Boris Johnson would face plenty of hurdles if he tried to prorogue Parliament in order to force through a no deal Brexit. Sir John Major has added a new one, saying that he “would be prepared to go and seek judicial review to prevent Parliament being bypassed”.
Supporters of the Johnson campaign have been quick to call this “a stunt”, “completely bonkers” and “completely mad”. But they should not be too quick to dismiss the idea of a legal challenge. It might turn out to be successful – but it would be much better if we never got the chance to find out. Such a court case would be politically and constitutionally ugly, and could only ever happen if a new prime minister had shown an irresponsible disregard for Parliament.
The prorogation of Parliament is a two-stage process. The Prime Minister advises the monarch to prorogue, and then the monarch exercises her power under the royal prerogative – the last vestiges of the powers enjoyed by the Crown – to prorogue. Any legal challenge is more likely to focus on the minister’s advice than on the Queen’s decision, and the High Court would be invited to declare that such advice was unlawful. There might even be an attempt to ask the courts in advance whether such advice would be lawful.
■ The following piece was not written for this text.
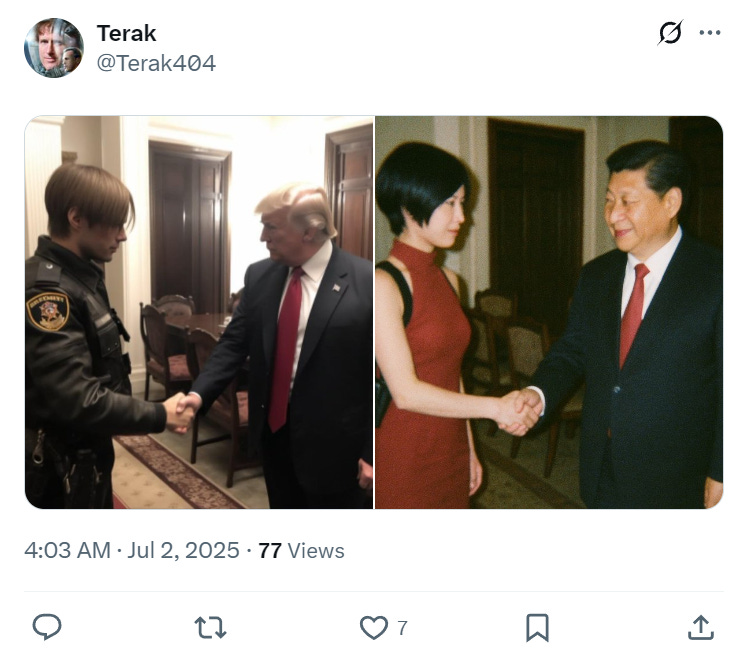
Task: Open the left handshake photo
Action: 199,312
Opinion is divided as to whether such a challenge would succeed. Lord Pannick QC, who successfully argued before the Supreme Court that an Act of Parliament was needed to trigger Article 50, has suggested that the court would likely rule such a prorogation unlawful. This is because a prime minister would be trying to bypass Parliament on an issue of “significant constitutional importance” – and trying to evade Parliament precisely because MPs have previously said they want to prevent a no deal Brexit.
Others disagree. Professor John Finnis QC argued in favour of prorogation when the House of Commons was wresting control of the parliamentary timetable from the Government in order to outlaw no deal in April. There is some doubt over whether prorogation could even be the subject of a judicial review and, moreover, unlike with the Article 50 case – in which the Supreme Court ruled that rights brought into law by the 1972 European Communities Act could not be removed by prerogative powers – it is not immediately obvious what rule of law the Government would be frustrating.
Parliament could legislate to make prorogation harder – though that comes with its own constitutional headaches
If Parliament legislated to indicate its opposition to either no deal Brexit or prorogation, then any prime minister would be on much shakier ground advising the Queen to prorogue in order to bring about a no deal. So far, however, Parliament has not done so. In the European Union (Withdrawal) (No. 5) Act 2019, Parliament made clear its opposition to a no deal Brexit on 12 April – but that deadline has been and gone. Parliament has also passed a number of motions opposing no deal, but these do not have the force of law – and none relate to the 31 October deadline.
MPs have been trying to change this. Dominic Grieve MP, the pro-EU Conservative backbencher, proposed several amendments to the Northern Ireland (Executive Formation) Bill so that the threat of prorogation would be “banged on the head”. But the only amendment which passed was one requiring the Government to report on the progress of Northern Ireland power-sharing talks every two weeks from 9 October to 18 December. While that does not itself rule out prorogation, it might make a legal challenge to prorogation a little stronger as the Government would not be able to meet its statutory duties to report to Parliament unless Parliament were sitting.
Even if a majority of MPs backed a bill which more explicitly prevented a prime minister from proroguing Parliament, a constitutional wrinkle would remain. Erskine May, the parliamentary bible, says that bills affecting the royal prerogative (including the prerogative to prorogue Parliament) require “Queen’s consent”. This means that, before the bill can become law, a Privy Counsellor – who is usually a serving minister – must indicate the consent of Her Majesty. Her decision is not open to challenge in court and, since the Queen is likely to act on the advice of her ministers, a Boris Johnson government could try to use that advice to veto any anti-prorogation legislation.
However, it is ultimately up to the Speaker whether Queen’s consent is required and, if the Government is ripping up convention to use it as a veto against a majority of the House of Commons, the Speaker might start ripping up convention too. Even if the Government succeeded, it could encourage the courts to control the Government’s exercise of the prorogation power and make a legal challenge more likely to succeed.
Sir John Major’s threat is not hollow. A prime ministerial attempt to prorogue Parliament, and to bypass its opposition, would be grounds for a legal challenge – even though there are no guarantees that such a challenge would succeed.
However, the United Kingdom’s ‘political’ constitution comprises not only rule of law, but also conventions and principles that cannot be enforced by the courts. Proroguing Parliament to secure a no deal Brexit by bypassing the clear opposition of the House of Commons would, without a doubt, be highly improper.
Proroguing to avoid a possible vote of no confidence, which could well await a new prime minister intent on a no deal Brexit, would be even worse.